More discussion on this topic here:

https://lathetrolls.com/viewtopic.php?p=3254&highlight=&mforum=lathetrolls#3254

[cd4cutter]

Steve, I'm just now discovering your post and quotation from the wikipedia description of the RIAA compensation. Yes, there are errors in this description. The history of the various attempts to equalize recording and playback thru the early years of electrical recording are probably fairly accurate (I'm not going to put the effort into looking up all this stuff to verify it), but the author PERPETUATES the myth in his description that the RIAA curve cuts the bass response ("to increase recording time") and boosts the treble ("to improve signal to noise ratio") during recording. That is just not correct with regard to the RIAA curve as compared with constant amplitude recording. Refer to the graph that I have included in my other responses on this subject in other threads and you will see that the bass is actually BOOSTED below 50Hz and the treble is LOWERED to a shelved response above about 2kHz, exactly the opposite of that claimed in the perpetual myth.
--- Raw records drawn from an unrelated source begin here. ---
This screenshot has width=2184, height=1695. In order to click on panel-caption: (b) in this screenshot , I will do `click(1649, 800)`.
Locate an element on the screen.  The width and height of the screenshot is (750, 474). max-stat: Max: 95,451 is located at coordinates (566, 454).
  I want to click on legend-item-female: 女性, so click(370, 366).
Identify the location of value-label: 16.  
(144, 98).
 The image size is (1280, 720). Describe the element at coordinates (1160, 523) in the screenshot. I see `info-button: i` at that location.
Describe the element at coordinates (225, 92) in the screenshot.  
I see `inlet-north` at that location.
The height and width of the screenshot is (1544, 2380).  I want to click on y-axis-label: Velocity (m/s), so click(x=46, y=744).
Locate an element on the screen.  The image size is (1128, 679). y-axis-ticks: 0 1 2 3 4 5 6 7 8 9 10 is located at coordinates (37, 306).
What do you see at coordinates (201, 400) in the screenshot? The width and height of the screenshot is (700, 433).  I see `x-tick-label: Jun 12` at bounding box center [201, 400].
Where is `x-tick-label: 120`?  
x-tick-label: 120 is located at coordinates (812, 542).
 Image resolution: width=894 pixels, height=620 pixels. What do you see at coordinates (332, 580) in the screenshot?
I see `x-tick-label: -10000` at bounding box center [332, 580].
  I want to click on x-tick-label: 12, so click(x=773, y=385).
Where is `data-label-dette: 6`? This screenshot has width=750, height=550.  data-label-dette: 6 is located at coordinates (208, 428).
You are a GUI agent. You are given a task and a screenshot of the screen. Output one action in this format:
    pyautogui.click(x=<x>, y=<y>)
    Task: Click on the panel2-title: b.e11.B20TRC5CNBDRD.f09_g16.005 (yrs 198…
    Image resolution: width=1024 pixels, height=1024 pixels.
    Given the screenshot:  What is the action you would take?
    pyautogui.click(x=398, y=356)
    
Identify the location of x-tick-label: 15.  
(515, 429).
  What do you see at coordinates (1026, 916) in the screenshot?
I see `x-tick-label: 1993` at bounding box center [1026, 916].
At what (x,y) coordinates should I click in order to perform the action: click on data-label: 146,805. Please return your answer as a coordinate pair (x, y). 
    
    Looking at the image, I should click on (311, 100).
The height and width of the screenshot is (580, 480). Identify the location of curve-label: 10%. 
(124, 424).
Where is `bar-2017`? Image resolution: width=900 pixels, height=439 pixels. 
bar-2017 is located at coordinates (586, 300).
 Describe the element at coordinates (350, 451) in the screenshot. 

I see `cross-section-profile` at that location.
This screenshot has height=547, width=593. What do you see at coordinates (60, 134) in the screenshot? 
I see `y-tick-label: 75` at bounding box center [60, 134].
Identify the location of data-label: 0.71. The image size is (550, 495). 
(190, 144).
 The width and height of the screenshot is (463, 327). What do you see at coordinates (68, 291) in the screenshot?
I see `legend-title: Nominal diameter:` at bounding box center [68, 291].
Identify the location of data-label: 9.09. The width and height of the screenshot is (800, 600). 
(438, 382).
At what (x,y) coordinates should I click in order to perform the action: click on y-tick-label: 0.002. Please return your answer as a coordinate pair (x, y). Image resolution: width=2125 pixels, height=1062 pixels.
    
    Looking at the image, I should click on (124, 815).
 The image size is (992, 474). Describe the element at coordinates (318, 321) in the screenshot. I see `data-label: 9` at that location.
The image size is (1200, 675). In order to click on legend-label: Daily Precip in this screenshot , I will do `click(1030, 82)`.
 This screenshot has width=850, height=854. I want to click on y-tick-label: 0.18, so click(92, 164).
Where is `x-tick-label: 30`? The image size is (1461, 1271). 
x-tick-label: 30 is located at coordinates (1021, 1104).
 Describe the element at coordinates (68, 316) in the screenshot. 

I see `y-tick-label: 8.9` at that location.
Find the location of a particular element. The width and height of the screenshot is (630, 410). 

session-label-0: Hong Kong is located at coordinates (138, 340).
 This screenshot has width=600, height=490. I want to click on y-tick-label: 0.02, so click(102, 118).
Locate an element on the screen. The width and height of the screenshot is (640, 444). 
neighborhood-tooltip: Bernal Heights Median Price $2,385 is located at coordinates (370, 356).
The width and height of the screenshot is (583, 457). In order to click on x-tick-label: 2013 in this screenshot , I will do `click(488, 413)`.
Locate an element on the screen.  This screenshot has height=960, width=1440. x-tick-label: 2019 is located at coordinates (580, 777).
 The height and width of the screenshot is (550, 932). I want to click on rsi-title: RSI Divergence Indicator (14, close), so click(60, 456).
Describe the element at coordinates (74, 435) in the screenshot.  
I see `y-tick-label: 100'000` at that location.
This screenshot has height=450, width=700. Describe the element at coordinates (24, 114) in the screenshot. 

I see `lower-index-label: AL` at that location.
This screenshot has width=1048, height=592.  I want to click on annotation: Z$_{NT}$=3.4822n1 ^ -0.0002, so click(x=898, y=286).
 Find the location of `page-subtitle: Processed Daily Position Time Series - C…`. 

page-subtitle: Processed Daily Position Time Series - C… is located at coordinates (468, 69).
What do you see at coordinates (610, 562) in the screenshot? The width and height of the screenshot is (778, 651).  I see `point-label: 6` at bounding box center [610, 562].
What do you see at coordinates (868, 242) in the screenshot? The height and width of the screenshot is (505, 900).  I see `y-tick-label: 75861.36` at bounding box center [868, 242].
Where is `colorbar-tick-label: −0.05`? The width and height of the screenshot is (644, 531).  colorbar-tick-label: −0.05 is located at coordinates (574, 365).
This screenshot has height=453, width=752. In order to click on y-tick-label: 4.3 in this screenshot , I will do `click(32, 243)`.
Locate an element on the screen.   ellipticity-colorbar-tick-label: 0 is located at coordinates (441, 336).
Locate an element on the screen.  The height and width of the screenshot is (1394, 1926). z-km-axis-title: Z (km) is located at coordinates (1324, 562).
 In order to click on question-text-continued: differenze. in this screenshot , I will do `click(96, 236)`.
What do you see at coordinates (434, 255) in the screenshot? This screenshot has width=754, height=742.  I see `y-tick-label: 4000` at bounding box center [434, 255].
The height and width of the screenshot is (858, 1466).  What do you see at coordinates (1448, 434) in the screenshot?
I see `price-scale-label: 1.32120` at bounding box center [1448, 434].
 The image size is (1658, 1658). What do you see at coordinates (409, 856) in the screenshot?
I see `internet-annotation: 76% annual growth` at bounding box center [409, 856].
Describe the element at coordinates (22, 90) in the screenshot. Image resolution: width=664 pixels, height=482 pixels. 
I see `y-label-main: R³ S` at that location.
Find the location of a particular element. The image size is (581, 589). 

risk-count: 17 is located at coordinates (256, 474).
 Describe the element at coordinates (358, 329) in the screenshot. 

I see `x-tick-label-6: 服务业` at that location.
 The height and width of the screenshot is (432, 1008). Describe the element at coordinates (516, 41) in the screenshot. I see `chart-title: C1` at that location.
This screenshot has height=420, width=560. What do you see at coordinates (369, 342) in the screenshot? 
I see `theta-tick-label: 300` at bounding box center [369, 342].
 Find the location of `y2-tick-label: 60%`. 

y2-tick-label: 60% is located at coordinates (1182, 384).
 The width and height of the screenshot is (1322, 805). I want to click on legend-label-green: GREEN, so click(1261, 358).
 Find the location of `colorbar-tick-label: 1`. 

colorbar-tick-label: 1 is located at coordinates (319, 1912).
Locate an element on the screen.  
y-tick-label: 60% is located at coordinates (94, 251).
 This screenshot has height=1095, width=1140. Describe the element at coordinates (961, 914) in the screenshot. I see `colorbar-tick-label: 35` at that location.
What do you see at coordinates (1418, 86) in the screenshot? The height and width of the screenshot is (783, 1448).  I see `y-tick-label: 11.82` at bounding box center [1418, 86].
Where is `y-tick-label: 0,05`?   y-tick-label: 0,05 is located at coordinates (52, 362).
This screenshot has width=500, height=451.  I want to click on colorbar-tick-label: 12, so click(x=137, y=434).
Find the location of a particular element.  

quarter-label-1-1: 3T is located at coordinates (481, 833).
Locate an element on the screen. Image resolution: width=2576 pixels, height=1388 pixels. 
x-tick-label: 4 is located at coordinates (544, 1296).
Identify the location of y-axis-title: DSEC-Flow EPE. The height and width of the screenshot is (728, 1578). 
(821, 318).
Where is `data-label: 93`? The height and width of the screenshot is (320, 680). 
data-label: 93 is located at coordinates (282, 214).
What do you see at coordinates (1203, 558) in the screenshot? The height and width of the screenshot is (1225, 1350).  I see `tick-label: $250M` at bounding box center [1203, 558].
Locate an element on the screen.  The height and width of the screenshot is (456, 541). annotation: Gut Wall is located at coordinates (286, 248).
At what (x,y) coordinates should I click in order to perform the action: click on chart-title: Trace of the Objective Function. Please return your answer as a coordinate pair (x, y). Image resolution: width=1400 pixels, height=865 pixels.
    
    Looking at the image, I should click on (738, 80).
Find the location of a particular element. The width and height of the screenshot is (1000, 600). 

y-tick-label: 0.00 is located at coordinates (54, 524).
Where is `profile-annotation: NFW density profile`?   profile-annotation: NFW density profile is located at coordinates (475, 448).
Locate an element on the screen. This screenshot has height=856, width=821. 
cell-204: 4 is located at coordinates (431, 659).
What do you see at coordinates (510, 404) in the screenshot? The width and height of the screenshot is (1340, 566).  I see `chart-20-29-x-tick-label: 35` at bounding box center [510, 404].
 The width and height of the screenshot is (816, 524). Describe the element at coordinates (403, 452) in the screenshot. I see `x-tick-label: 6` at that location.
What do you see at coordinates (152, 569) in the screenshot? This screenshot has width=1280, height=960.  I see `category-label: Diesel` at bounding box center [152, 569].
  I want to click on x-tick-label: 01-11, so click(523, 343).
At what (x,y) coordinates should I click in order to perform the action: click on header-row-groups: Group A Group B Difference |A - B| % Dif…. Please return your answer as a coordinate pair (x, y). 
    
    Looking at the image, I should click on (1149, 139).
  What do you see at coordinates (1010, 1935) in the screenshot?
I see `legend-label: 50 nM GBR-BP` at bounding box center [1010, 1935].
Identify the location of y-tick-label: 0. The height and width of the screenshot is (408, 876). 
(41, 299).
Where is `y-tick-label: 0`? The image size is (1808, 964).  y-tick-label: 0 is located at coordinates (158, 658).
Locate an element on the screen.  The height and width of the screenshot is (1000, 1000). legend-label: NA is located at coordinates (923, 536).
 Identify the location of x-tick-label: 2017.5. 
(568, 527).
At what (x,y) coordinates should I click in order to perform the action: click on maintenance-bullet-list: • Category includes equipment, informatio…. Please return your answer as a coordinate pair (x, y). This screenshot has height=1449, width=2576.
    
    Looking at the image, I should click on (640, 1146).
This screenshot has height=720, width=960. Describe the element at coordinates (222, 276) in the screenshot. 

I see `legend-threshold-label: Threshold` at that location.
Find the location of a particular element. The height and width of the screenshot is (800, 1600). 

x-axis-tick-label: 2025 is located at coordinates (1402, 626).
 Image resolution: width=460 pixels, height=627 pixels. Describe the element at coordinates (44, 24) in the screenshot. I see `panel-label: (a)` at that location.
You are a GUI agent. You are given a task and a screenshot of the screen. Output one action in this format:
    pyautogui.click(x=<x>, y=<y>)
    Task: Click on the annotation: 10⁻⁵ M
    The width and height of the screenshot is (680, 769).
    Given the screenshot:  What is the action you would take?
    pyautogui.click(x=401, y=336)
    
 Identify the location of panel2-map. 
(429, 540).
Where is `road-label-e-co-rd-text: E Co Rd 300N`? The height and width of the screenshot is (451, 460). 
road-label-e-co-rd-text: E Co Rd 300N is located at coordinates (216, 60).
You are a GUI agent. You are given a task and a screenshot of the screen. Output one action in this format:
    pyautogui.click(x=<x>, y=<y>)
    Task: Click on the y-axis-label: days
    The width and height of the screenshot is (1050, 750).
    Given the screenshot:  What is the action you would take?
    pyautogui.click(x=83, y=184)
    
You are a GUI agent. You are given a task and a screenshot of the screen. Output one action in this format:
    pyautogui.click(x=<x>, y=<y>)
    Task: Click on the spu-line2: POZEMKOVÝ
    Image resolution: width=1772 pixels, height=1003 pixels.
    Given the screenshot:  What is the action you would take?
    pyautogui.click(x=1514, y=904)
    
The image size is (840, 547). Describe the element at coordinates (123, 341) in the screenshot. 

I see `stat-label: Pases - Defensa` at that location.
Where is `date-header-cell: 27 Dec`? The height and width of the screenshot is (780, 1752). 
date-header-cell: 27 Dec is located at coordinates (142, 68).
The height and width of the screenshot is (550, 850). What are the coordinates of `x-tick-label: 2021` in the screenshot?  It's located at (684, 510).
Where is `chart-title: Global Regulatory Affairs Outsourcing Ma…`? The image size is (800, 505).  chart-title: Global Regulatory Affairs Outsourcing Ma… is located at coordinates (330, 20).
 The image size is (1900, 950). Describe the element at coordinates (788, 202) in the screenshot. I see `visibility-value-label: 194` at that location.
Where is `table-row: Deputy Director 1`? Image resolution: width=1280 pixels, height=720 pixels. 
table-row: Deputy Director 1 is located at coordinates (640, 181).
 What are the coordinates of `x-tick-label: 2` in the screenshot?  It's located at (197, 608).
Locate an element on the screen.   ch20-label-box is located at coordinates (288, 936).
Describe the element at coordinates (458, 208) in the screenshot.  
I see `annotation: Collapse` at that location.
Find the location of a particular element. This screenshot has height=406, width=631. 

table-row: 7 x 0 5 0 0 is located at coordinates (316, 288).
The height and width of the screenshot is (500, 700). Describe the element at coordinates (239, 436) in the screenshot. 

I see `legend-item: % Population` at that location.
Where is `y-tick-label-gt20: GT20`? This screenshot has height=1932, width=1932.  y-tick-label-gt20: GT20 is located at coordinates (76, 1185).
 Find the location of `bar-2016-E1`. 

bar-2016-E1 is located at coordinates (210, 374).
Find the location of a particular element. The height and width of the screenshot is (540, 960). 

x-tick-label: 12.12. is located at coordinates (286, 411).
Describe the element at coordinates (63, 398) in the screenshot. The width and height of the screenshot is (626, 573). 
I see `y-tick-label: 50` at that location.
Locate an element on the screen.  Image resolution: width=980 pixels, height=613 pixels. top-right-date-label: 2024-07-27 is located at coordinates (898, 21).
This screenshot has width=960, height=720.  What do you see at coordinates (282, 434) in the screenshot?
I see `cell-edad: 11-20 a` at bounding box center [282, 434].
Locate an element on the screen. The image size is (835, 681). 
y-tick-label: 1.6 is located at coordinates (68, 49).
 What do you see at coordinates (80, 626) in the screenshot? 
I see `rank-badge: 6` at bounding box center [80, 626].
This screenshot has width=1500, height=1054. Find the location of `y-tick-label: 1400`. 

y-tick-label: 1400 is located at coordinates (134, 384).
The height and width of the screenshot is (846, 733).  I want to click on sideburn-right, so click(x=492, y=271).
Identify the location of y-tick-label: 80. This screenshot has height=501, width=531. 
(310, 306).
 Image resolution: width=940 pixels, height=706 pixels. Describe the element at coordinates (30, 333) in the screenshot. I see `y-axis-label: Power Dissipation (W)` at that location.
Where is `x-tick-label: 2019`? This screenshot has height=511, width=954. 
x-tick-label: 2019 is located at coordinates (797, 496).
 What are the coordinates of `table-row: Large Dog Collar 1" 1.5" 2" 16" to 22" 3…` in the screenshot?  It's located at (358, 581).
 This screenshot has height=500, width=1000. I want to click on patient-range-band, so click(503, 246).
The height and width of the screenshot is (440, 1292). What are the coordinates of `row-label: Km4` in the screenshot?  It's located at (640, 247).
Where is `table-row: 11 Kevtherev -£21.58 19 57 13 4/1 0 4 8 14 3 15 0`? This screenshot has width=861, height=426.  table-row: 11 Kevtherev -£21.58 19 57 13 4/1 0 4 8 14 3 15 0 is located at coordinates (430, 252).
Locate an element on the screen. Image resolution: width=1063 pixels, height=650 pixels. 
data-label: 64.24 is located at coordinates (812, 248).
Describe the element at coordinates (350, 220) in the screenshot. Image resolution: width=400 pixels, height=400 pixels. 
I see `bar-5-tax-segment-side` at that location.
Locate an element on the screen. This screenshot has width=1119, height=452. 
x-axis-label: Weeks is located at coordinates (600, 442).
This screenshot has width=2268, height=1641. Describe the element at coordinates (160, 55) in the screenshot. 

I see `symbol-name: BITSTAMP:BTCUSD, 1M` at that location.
As mentioned elsewhere, the bass was boosted in the RIAA characteristic to allow the complementary cut during playback to reduce hum and rumble. The cut in the treble was done to reduce tracing distortion with the then-common conical playback styli and to reduce power demands on the cutter head at high frequencies. The fact that the corresponding playback EQ actually INCREASES the surface noise from the disc is totally misunderstood and incorrectly argued. People who make these arguments and descriptions are misinterpreting the 6dB/octave additional slope that is required to convert constant amplitude pickups to constant velocity as having something to do with RIAA compensation. These are totally separate phenomena as you can see from my descriptions of the constant amplitude RIAA curve in the other thread on this subject.